*Goal of the exercise:*
Rewrite only the lines from the one containing "You are a GUI" through the one containing "The image size is (1920, 1080).", swapping "Features" for "Pricing" and keeping everything else the same.

[Entries for locating text and elements]
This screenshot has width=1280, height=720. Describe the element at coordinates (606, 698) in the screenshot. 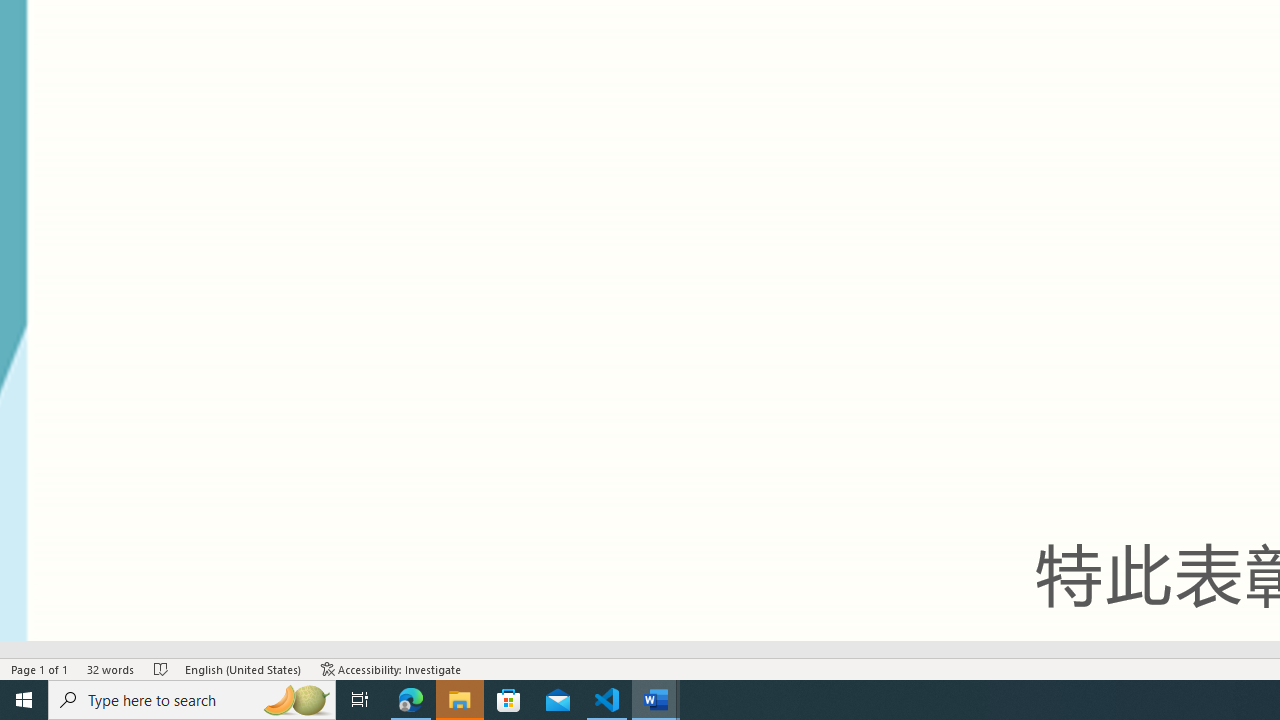

I see `'Visual Studio Code - 1 running window'` at that location.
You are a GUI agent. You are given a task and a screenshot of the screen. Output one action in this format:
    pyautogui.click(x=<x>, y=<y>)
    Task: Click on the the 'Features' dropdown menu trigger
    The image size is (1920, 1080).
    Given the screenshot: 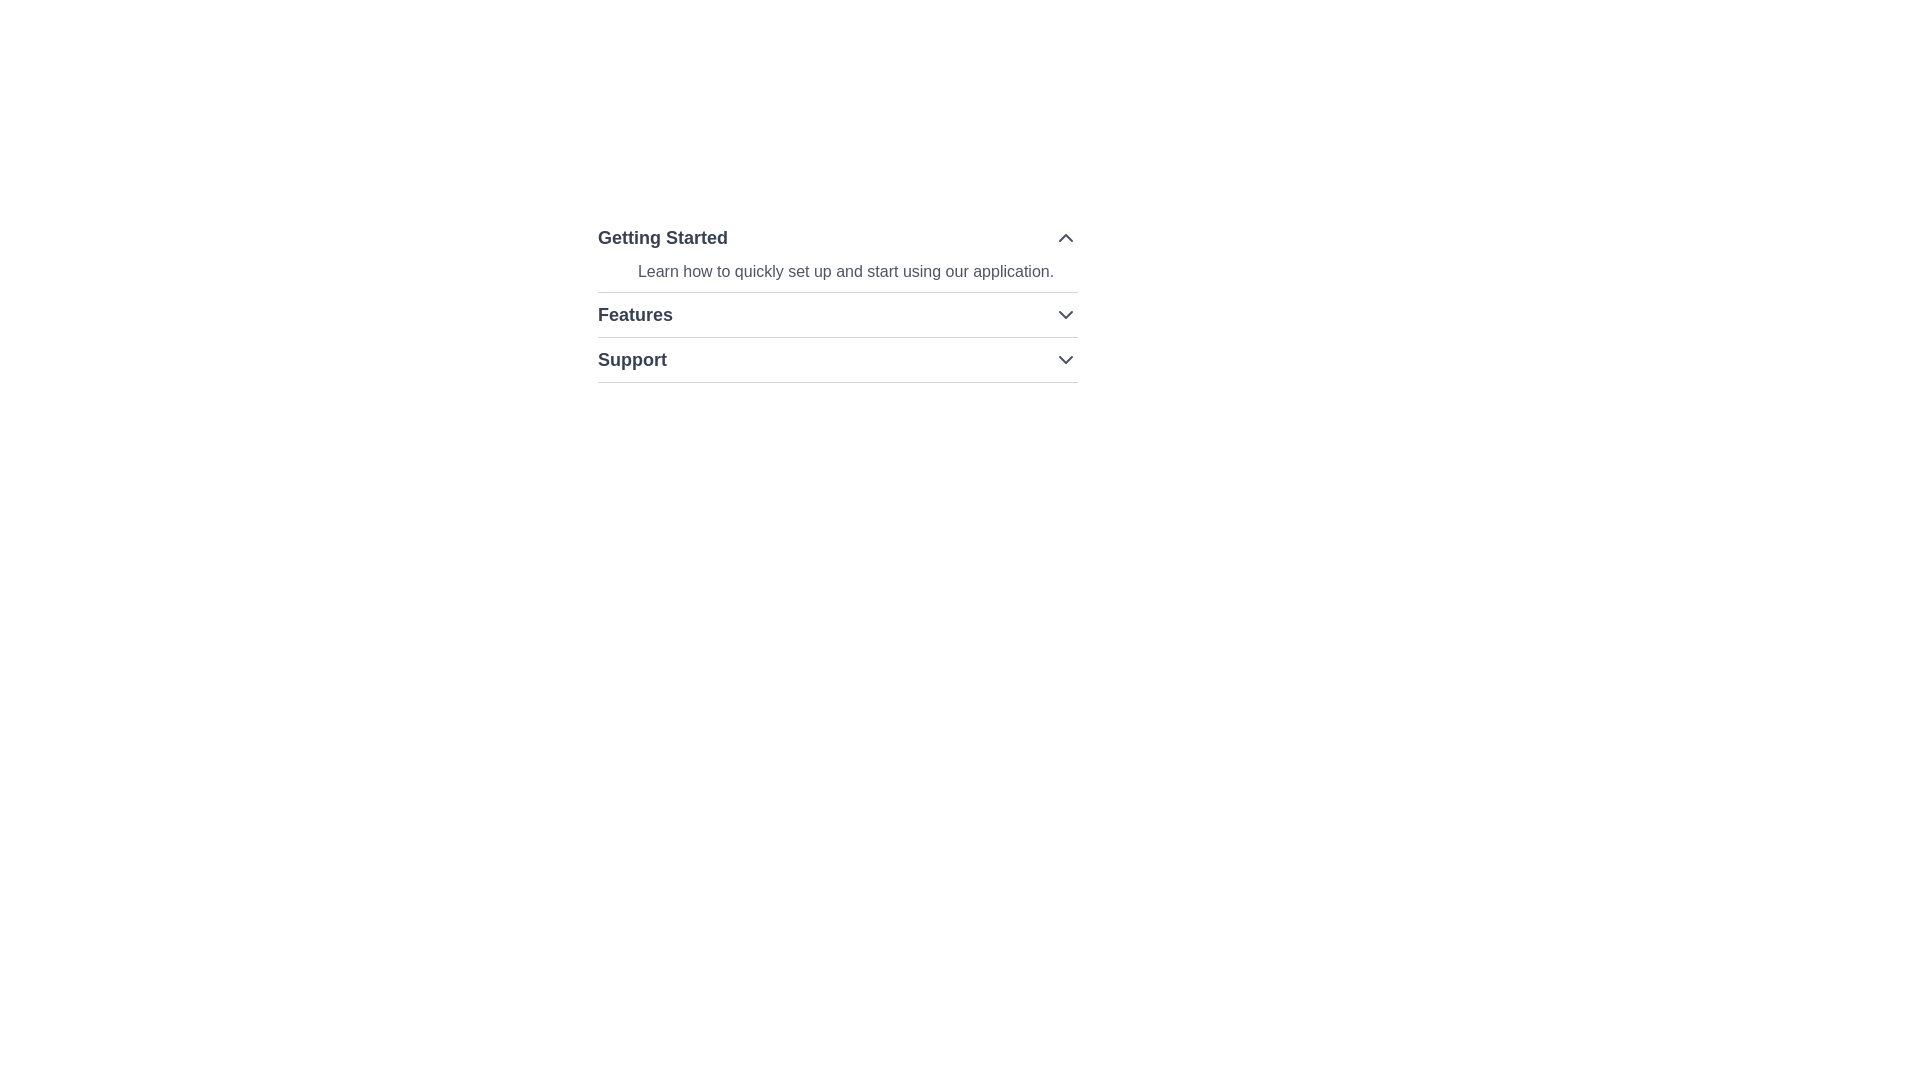 What is the action you would take?
    pyautogui.click(x=838, y=315)
    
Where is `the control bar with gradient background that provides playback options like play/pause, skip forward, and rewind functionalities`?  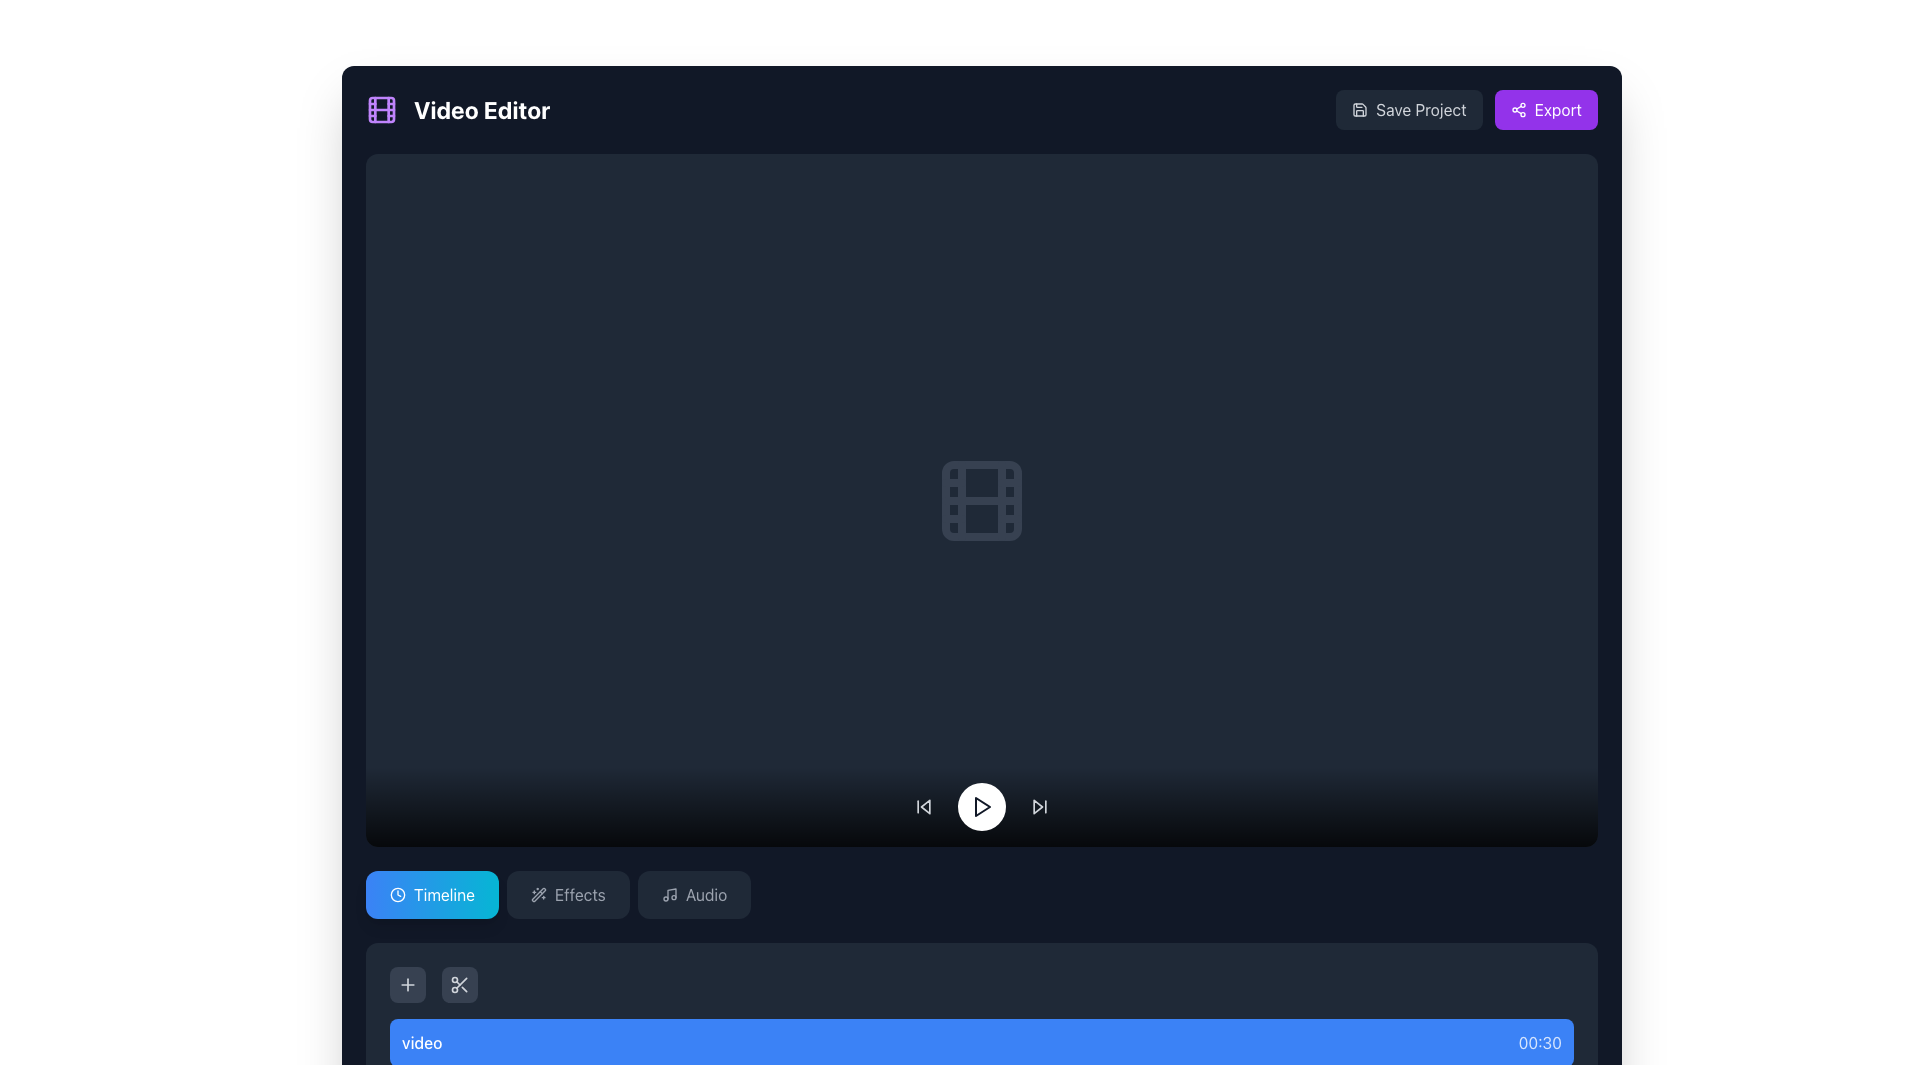 the control bar with gradient background that provides playback options like play/pause, skip forward, and rewind functionalities is located at coordinates (982, 805).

*Response:*
You are a GUI agent. You are given a task and a screenshot of the screen. Output one action in this format:
    pyautogui.click(x=<x>, y=<y>)
    Task: Click on the the 'Pricing' dropdown menu trigger
    The image size is (1920, 1080).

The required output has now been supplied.